Challenge: Copy out the data below word for word, leaving out the pictures.
━━━━━━━━
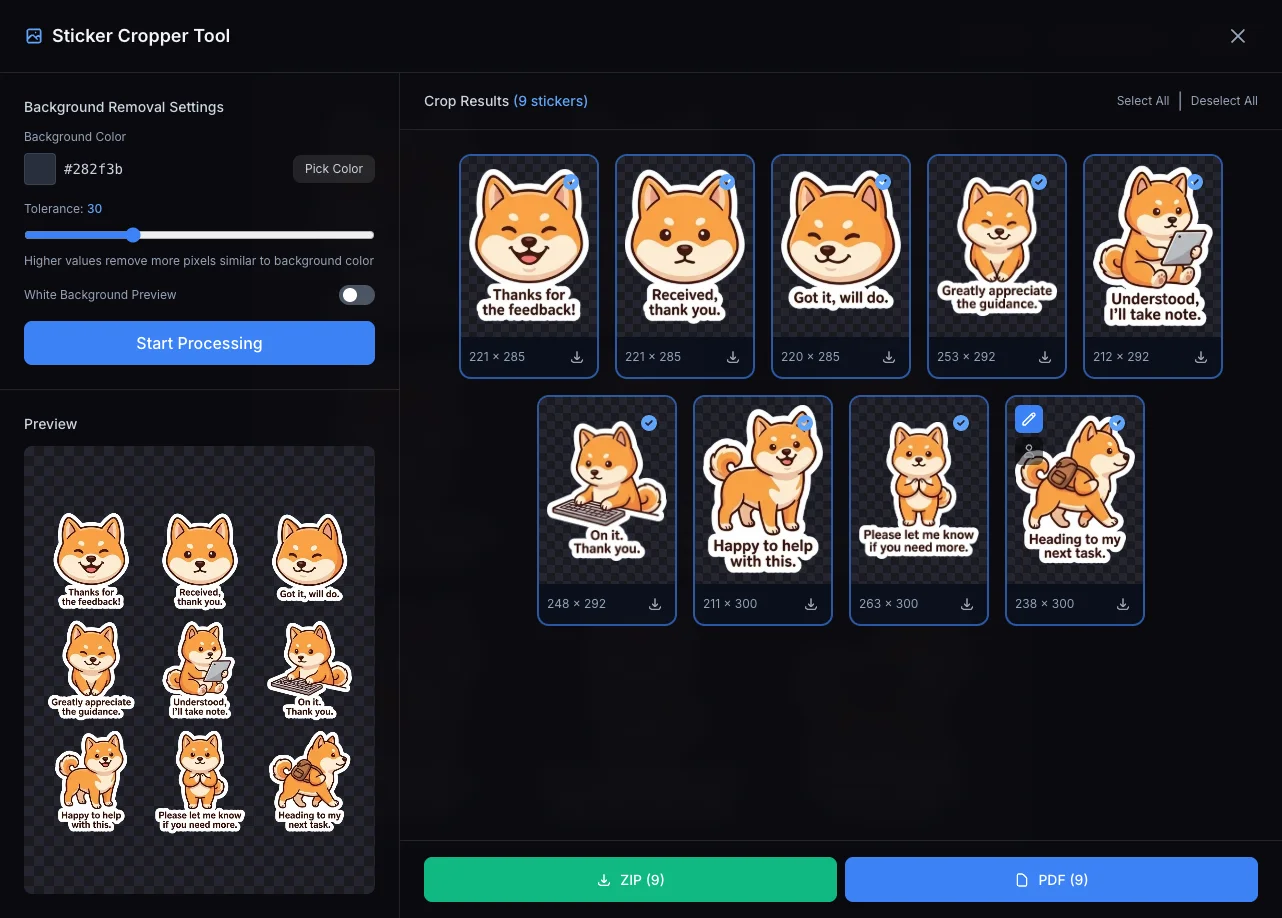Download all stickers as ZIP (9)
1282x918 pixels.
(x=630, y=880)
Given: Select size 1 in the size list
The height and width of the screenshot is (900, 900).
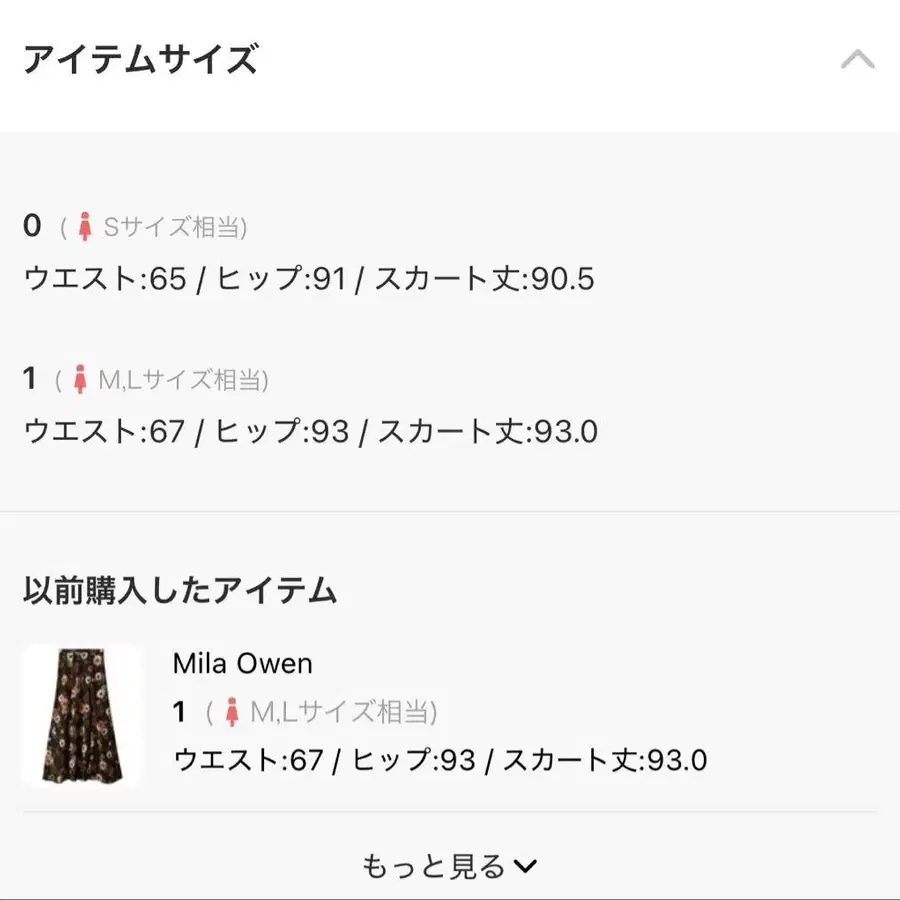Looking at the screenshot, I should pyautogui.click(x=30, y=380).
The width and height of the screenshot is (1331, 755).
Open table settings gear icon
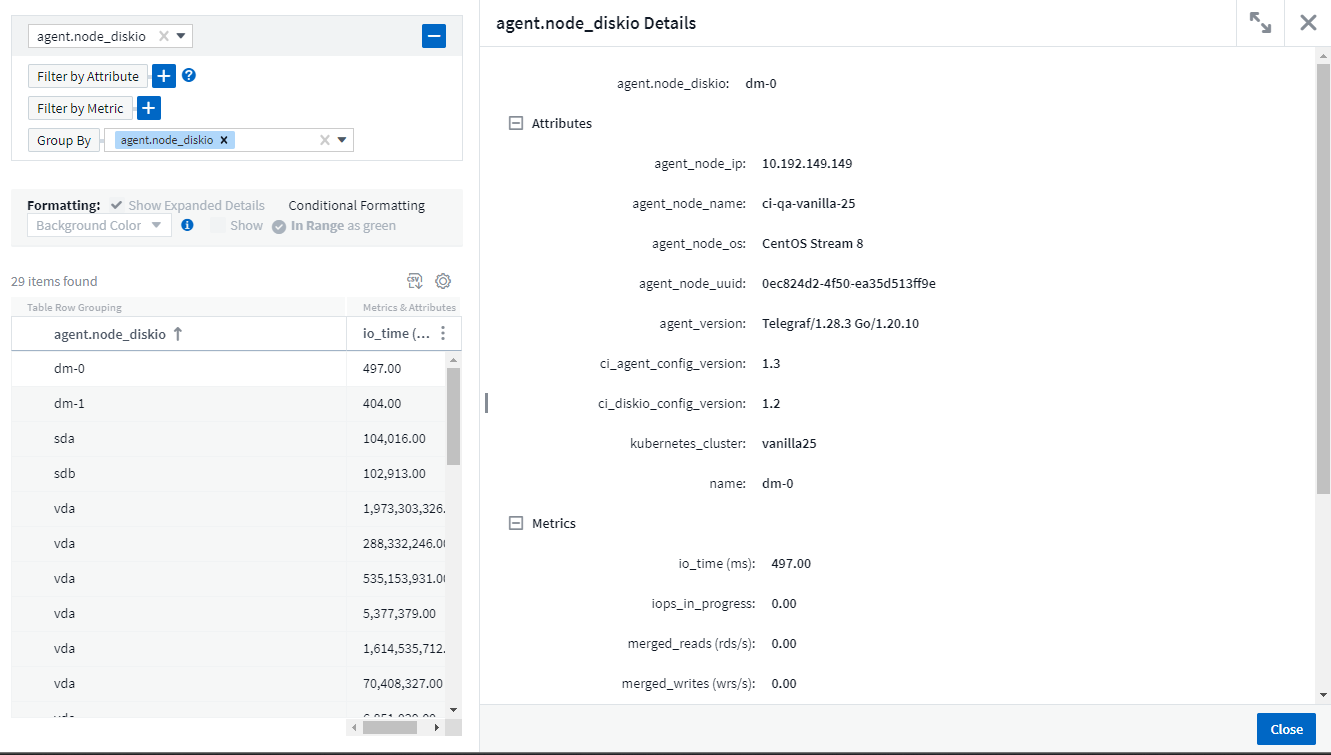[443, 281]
━━━━━━━━
Reply:
Download all stickers as ZIP (9)
1282x918 pixels.
(x=630, y=880)
Given: Select size 1 in the size list
The height and width of the screenshot is (900, 900).
Looking at the screenshot, I should pyautogui.click(x=30, y=380).
The width and height of the screenshot is (1331, 755).
Open table settings gear icon
[443, 281]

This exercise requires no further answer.